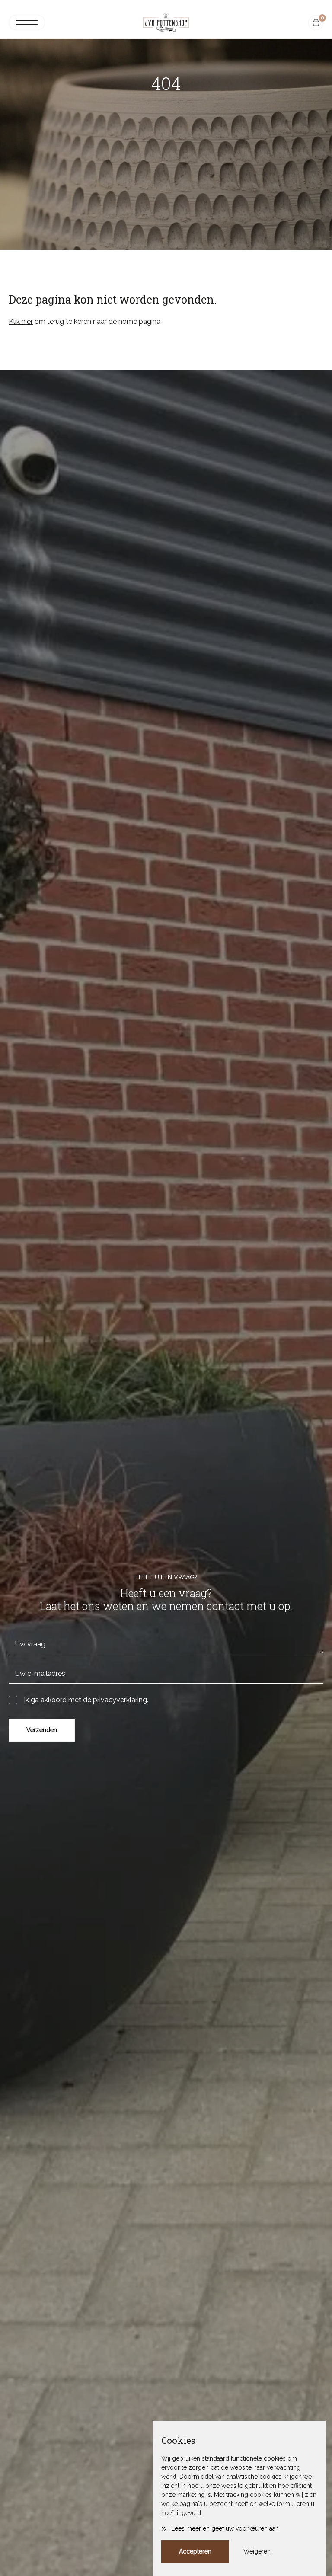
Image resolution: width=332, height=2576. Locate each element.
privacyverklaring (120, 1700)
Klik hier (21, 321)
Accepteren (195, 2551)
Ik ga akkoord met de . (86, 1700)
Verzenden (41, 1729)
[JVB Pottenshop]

--

== Aim of the task ==
Leaving out every line before the one with "Accepteren (195, 2551)", print the rest of the listing above exactly, through its final line.

== Solved exercise ==
Accepteren (195, 2551)
Ik ga akkoord met de . (86, 1700)
Verzenden (41, 1729)
[JVB Pottenshop]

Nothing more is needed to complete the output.